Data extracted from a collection
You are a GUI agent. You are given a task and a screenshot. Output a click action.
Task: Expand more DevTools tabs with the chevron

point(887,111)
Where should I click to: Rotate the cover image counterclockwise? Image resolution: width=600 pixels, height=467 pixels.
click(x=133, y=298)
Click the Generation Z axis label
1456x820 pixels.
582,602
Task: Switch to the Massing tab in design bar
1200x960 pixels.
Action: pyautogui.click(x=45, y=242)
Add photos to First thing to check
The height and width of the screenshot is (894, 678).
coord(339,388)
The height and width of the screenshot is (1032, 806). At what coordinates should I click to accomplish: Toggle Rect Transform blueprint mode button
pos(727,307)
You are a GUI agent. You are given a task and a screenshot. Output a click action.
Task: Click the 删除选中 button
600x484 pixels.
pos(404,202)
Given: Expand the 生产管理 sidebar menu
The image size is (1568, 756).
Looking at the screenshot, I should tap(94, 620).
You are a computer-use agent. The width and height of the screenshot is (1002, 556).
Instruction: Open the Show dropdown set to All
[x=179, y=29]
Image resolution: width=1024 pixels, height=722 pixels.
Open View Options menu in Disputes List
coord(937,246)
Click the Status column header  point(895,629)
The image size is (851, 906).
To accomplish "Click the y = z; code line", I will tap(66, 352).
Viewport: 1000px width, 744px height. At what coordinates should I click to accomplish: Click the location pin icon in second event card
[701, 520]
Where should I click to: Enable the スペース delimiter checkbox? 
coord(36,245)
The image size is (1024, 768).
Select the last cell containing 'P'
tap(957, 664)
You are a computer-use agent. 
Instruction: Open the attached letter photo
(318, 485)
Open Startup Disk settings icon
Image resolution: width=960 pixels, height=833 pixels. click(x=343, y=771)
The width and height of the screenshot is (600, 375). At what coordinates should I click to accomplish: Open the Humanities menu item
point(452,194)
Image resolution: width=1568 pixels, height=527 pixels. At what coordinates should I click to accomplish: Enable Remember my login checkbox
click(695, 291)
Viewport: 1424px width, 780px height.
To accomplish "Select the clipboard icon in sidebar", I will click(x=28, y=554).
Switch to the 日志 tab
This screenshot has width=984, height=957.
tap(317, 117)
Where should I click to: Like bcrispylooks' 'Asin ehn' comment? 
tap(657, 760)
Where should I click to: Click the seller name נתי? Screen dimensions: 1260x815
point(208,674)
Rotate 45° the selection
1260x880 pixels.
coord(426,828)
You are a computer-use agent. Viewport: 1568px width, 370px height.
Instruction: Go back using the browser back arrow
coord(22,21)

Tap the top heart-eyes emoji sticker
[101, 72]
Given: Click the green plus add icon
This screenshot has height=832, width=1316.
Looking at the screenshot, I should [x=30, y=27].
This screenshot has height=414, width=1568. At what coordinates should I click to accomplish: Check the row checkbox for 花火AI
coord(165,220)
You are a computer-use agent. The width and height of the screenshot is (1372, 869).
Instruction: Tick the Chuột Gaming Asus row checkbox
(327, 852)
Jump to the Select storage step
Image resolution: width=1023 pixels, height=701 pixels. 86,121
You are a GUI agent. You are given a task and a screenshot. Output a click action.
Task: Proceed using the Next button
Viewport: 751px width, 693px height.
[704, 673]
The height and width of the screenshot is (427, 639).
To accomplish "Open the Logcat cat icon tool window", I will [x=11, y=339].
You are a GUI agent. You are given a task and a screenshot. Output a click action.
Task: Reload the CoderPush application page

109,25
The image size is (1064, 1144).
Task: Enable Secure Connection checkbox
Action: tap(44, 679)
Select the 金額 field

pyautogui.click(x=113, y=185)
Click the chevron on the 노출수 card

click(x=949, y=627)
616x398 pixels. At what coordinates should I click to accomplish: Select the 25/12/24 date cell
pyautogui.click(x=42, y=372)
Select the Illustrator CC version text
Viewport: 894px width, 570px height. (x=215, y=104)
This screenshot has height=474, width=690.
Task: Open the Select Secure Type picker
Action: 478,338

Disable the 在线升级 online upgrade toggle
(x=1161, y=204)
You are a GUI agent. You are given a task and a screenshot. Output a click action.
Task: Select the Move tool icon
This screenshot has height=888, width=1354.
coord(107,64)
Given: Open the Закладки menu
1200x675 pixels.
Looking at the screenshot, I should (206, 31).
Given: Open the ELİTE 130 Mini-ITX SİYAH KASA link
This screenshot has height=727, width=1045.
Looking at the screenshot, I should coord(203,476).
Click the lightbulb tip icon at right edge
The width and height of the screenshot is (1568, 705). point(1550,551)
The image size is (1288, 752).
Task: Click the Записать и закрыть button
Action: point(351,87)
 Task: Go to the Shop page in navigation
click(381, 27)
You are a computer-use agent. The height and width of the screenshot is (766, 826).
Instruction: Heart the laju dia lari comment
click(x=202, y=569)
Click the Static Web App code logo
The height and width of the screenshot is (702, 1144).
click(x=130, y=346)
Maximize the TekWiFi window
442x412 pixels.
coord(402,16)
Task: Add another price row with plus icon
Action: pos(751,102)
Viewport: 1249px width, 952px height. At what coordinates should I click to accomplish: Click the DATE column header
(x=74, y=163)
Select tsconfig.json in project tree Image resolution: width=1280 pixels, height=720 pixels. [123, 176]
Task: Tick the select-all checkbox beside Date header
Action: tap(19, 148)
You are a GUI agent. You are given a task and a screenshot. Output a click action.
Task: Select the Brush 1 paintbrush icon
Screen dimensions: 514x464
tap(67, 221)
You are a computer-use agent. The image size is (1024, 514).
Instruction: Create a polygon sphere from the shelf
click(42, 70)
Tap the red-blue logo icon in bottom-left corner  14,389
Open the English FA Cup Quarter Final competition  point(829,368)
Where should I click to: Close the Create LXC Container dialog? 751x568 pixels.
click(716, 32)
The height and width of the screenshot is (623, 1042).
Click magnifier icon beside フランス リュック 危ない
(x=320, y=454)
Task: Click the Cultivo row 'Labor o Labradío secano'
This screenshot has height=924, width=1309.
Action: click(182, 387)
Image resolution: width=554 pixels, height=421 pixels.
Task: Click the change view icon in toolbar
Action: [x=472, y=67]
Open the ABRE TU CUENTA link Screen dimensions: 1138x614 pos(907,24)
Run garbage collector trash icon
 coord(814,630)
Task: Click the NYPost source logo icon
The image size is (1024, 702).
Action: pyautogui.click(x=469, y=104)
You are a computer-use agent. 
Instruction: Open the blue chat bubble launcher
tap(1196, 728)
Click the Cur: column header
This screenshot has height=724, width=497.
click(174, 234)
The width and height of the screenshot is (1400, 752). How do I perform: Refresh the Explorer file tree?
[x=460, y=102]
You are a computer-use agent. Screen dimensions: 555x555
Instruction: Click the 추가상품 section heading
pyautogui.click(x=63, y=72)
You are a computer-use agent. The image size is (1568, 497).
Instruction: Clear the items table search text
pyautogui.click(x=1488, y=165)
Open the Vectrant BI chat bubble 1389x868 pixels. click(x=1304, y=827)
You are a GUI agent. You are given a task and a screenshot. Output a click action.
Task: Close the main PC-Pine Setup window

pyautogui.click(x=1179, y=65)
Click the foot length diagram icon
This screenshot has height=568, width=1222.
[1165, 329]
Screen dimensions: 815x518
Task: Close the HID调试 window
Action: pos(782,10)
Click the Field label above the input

◆ **REQUIRED ACTION**:
Copy each of the records above so that nothing differs from the original.

◆ **REPLY**:
You are a GUI agent. You are given a task and a screenshot. Output a click action.
Task: Expand more DevTools tabs with the chevron

point(887,111)
Where should I click to: Rotate the cover image counterclockwise? Image resolution: width=600 pixels, height=467 pixels.
click(x=133, y=298)
Click the Generation Z axis label
1456x820 pixels.
582,602
Task: Switch to the Massing tab in design bar
1200x960 pixels.
Action: pyautogui.click(x=45, y=242)
Add photos to First thing to check
The height and width of the screenshot is (894, 678).
coord(339,388)
The height and width of the screenshot is (1032, 806). At what coordinates should I click to accomplish: Toggle Rect Transform blueprint mode button
pos(727,307)
You are a GUI agent. You are given a task and a screenshot. Output a click action.
Task: Click the 删除选中 button
600x484 pixels.
pos(404,202)
Given: Expand the 生产管理 sidebar menu
The image size is (1568, 756).
Looking at the screenshot, I should tap(94, 620).
You are a computer-use agent. The width and height of the screenshot is (1002, 556).
Instruction: Open the Show dropdown set to All
[x=179, y=29]
Image resolution: width=1024 pixels, height=722 pixels.
Open View Options menu in Disputes List
coord(937,246)
Click the Status column header  point(895,629)
The image size is (851, 906).
To accomplish "Click the y = z; code line", I will tap(66, 352).
Viewport: 1000px width, 744px height. At what coordinates should I click to accomplish: Click the location pin icon in second event card
[701, 520]
Where should I click to: Enable the スペース delimiter checkbox? 
coord(36,245)
The image size is (1024, 768).
Select the last cell containing 'P'
tap(957, 664)
You are a computer-use agent. 
Instruction: Open the attached letter photo
(318, 485)
Open Startup Disk settings icon
Image resolution: width=960 pixels, height=833 pixels. click(x=343, y=771)
The width and height of the screenshot is (600, 375). At what coordinates should I click to accomplish: Open the Humanities menu item
point(452,194)
Image resolution: width=1568 pixels, height=527 pixels. At what coordinates should I click to accomplish: Enable Remember my login checkbox
click(695, 291)
Viewport: 1424px width, 780px height.
To accomplish "Select the clipboard icon in sidebar", I will click(x=28, y=554).
Switch to the 日志 tab
This screenshot has width=984, height=957.
tap(317, 117)
Where should I click to: Like bcrispylooks' 'Asin ehn' comment? 
tap(657, 760)
Where should I click to: Click the seller name נתי? Screen dimensions: 1260x815
point(208,674)
Rotate 45° the selection
1260x880 pixels.
coord(426,828)
You are a computer-use agent. Viewport: 1568px width, 370px height.
Instruction: Go back using the browser back arrow
coord(22,21)

Tap the top heart-eyes emoji sticker
[101, 72]
Given: Click the green plus add icon
This screenshot has height=832, width=1316.
Looking at the screenshot, I should [x=30, y=27].
This screenshot has height=414, width=1568. At what coordinates should I click to accomplish: Check the row checkbox for 花火AI
coord(165,220)
You are a computer-use agent. The width and height of the screenshot is (1372, 869).
Instruction: Tick the Chuột Gaming Asus row checkbox
(327, 852)
Jump to the Select storage step
Image resolution: width=1023 pixels, height=701 pixels. 86,121
You are a GUI agent. You are given a task and a screenshot. Output a click action.
Task: Proceed using the Next button
Viewport: 751px width, 693px height.
[704, 673]
The height and width of the screenshot is (427, 639).
To accomplish "Open the Logcat cat icon tool window", I will [x=11, y=339].
You are a GUI agent. You are given a task and a screenshot. Output a click action.
Task: Reload the CoderPush application page

109,25
The image size is (1064, 1144).
Task: Enable Secure Connection checkbox
Action: tap(44, 679)
Select the 金額 field

pyautogui.click(x=113, y=185)
Click the chevron on the 노출수 card

click(x=949, y=627)
616x398 pixels. At what coordinates should I click to accomplish: Select the 25/12/24 date cell
pyautogui.click(x=42, y=372)
Select the Illustrator CC version text
Viewport: 894px width, 570px height. (x=215, y=104)
This screenshot has height=474, width=690.
Task: Open the Select Secure Type picker
Action: 478,338

Disable the 在线升级 online upgrade toggle
(x=1161, y=204)
You are a GUI agent. You are given a task and a screenshot. Output a click action.
Task: Select the Move tool icon
This screenshot has height=888, width=1354.
coord(107,64)
Given: Open the Закладки menu
1200x675 pixels.
Looking at the screenshot, I should (206, 31).
Given: Open the ELİTE 130 Mini-ITX SİYAH KASA link
This screenshot has height=727, width=1045.
Looking at the screenshot, I should coord(203,476).
Click the lightbulb tip icon at right edge
The width and height of the screenshot is (1568, 705). point(1550,551)
The image size is (1288, 752).
Task: Click the Записать и закрыть button
Action: point(351,87)
 Task: Go to the Shop page in navigation
click(381, 27)
You are a computer-use agent. The height and width of the screenshot is (766, 826).
Instruction: Heart the laju dia lari comment
click(x=202, y=569)
Click the Static Web App code logo
The height and width of the screenshot is (702, 1144).
click(x=130, y=346)
Maximize the TekWiFi window
442x412 pixels.
coord(402,16)
Task: Add another price row with plus icon
Action: pos(751,102)
Viewport: 1249px width, 952px height. At what coordinates should I click to accomplish: Click the DATE column header
(x=74, y=163)
Select tsconfig.json in project tree Image resolution: width=1280 pixels, height=720 pixels. [123, 176]
Task: Tick the select-all checkbox beside Date header
Action: tap(19, 148)
You are a GUI agent. You are given a task and a screenshot. Output a click action.
Task: Select the Brush 1 paintbrush icon
Screen dimensions: 514x464
tap(67, 221)
You are a computer-use agent. The image size is (1024, 514).
Instruction: Create a polygon sphere from the shelf
click(42, 70)
Tap the red-blue logo icon in bottom-left corner  14,389
Open the English FA Cup Quarter Final competition  point(829,368)
Where should I click to: Close the Create LXC Container dialog? 751x568 pixels.
click(716, 32)
The height and width of the screenshot is (623, 1042).
Click magnifier icon beside フランス リュック 危ない
(x=320, y=454)
Task: Click the Cultivo row 'Labor o Labradío secano'
This screenshot has height=924, width=1309.
Action: click(182, 387)
Image resolution: width=554 pixels, height=421 pixels.
Task: Click the change view icon in toolbar
Action: [x=472, y=67]
Open the ABRE TU CUENTA link Screen dimensions: 1138x614 pos(907,24)
Run garbage collector trash icon
 coord(814,630)
Task: Click the NYPost source logo icon
The image size is (1024, 702).
Action: pyautogui.click(x=469, y=104)
You are a computer-use agent. 
Instruction: Open the blue chat bubble launcher
tap(1196, 728)
Click the Cur: column header
This screenshot has height=724, width=497.
click(174, 234)
The width and height of the screenshot is (1400, 752). How do I perform: Refresh the Explorer file tree?
[x=460, y=102]
You are a computer-use agent. Screen dimensions: 555x555
Instruction: Click the 추가상품 section heading
pyautogui.click(x=63, y=72)
You are a computer-use agent. The image size is (1568, 497).
Instruction: Clear the items table search text
pyautogui.click(x=1488, y=165)
Open the Vectrant BI chat bubble 1389x868 pixels. click(x=1304, y=827)
You are a GUI agent. You are given a task and a screenshot. Output a click action.
Task: Close the main PC-Pine Setup window

pyautogui.click(x=1179, y=65)
Click the foot length diagram icon
This screenshot has height=568, width=1222.
[1165, 329]
Screen dimensions: 815x518
Task: Close the HID调试 window
Action: pos(782,10)
Click the Field label above the input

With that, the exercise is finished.